Ellis Guilford School, in Old Basford, Nottingham, had planned a "critical incident procedure" on Wednesday, May 12, where it would prepare for a serious incident.

The school's principal, Chris Keen, sent out a letter to parents letting them know that the site would be locked down during the event, in what the school described as "similar to a fire practice".

A vaccine
Anti-vaxxers sent threatening messages

But when using the term 'lockdown' in a letter, some in the community believed the school was planning a Covid lockdown procedure, sparking a furore.

Mr Keen said one anti-vaccination protester had made a YouTube video making false claims about the letter.

"Unfortunately the letter I sent to parents about this practice found itself in the hands of some anti-vaccination protesters, and there are a number of them around," he said.
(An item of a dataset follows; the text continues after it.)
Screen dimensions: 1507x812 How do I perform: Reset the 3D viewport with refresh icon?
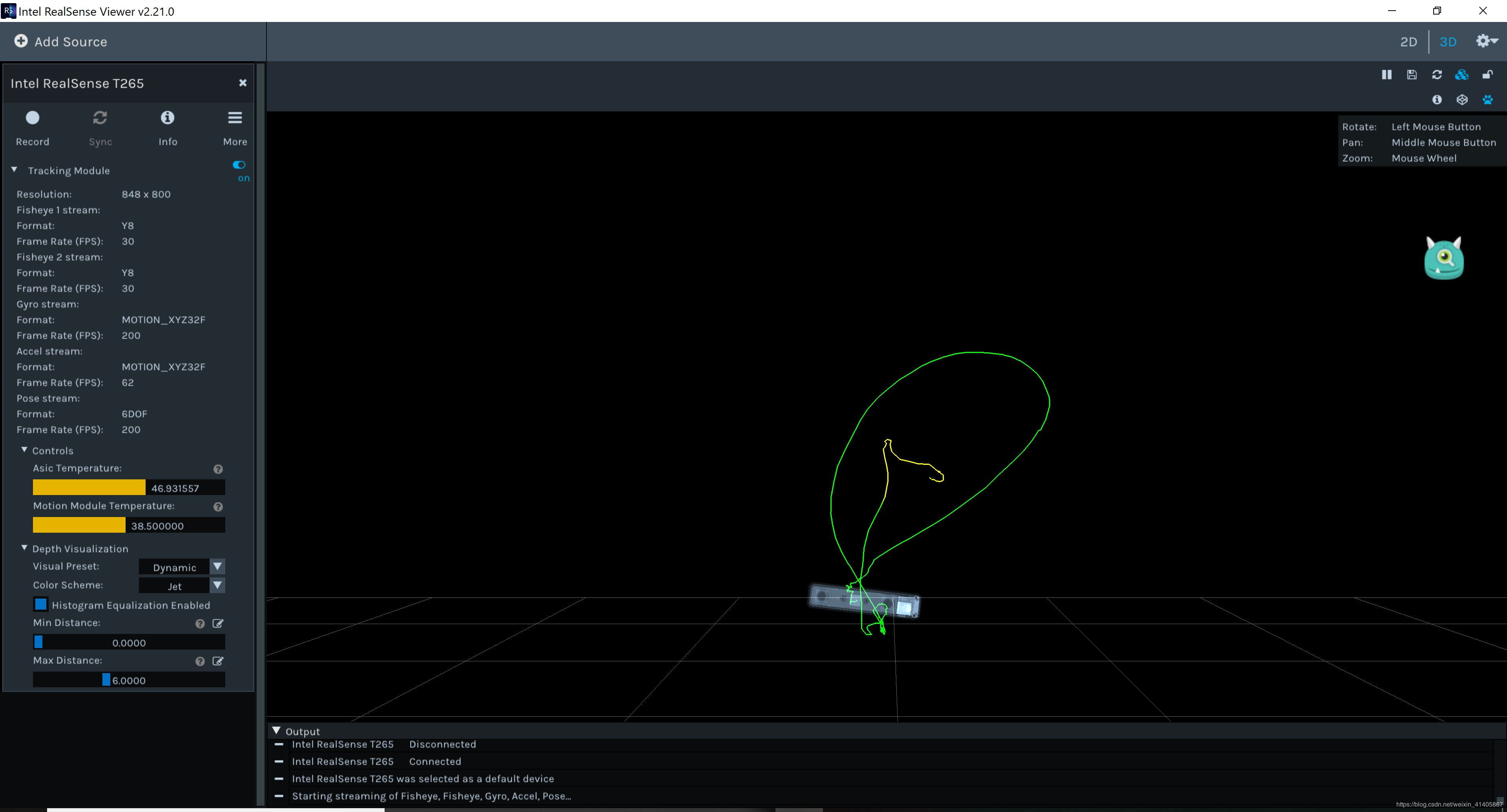1437,75
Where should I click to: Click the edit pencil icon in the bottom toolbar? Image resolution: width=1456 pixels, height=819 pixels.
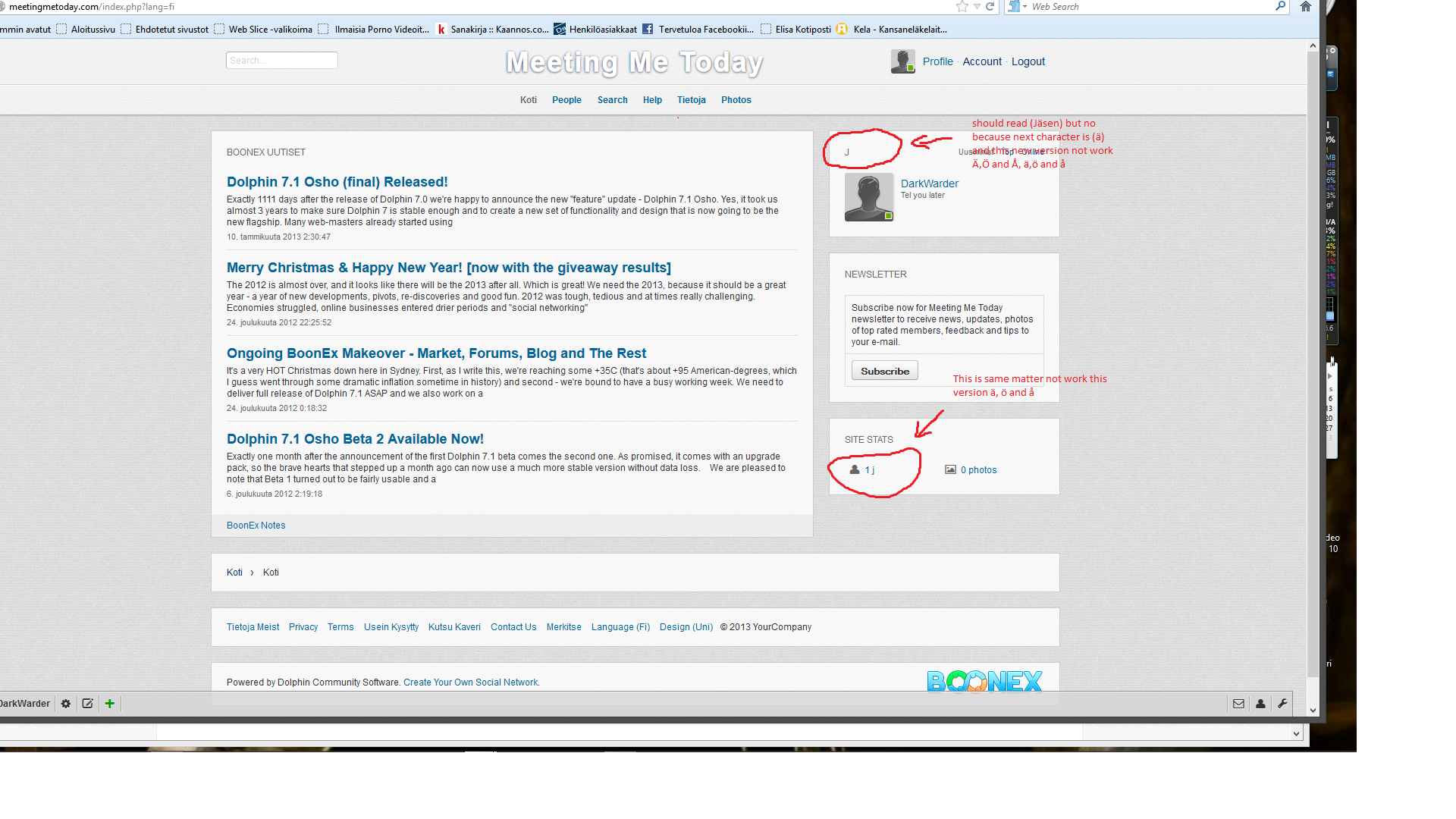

"There was some correspondence on Facebook that was unacceptable, there were some threats including a personal threats to myself, and threats of a protest taking place outside the school.

"There was even an individual of one of these sites who created a YouTube video about the letter itself.

Female doctor giving covid-19 vaccine to a toddler
The school said the plan was like a fire drill

"I sent a further letter believing that people were misinterpreting the word 'lockdown'.

"Obviously the word 'lockdown' now takes on a different connotation for all of us, so I tried to explain in different language what it was and the importance of it.

"As a result of that, it didn't stop any of these challenging Facebook messages."

Mr Keen and leaders in the Creative Education Trust took the decision to postpone the event until a future date, fearing a potential protest outside its premises.

The police were also initially involved when the protest was planned but it has since been confirmed by the force that no protest will take place.

Speaking on cancelling the procedure, Mr Keen added: "To be quite frank I had to make a judgement call.

"They knew it was going to take place tomorrow, Wednesday May 12, and the safety and wellbeing of all pupils in school is of paramount importance.

"We don't want disturbances, we don't want interruptions and we don't want individuals coming to the school who are not welcome.

"We will carry out this practice in an unannounced way, just as we do a fire evacuation.

"There are no implications of not doing it now, we think it's important as do many schools throughout Nottingham.

"It has just drawn a lot of attention from certain individuals who are very against this, and think somehow we are going lock the children in the school and then vaccinate them."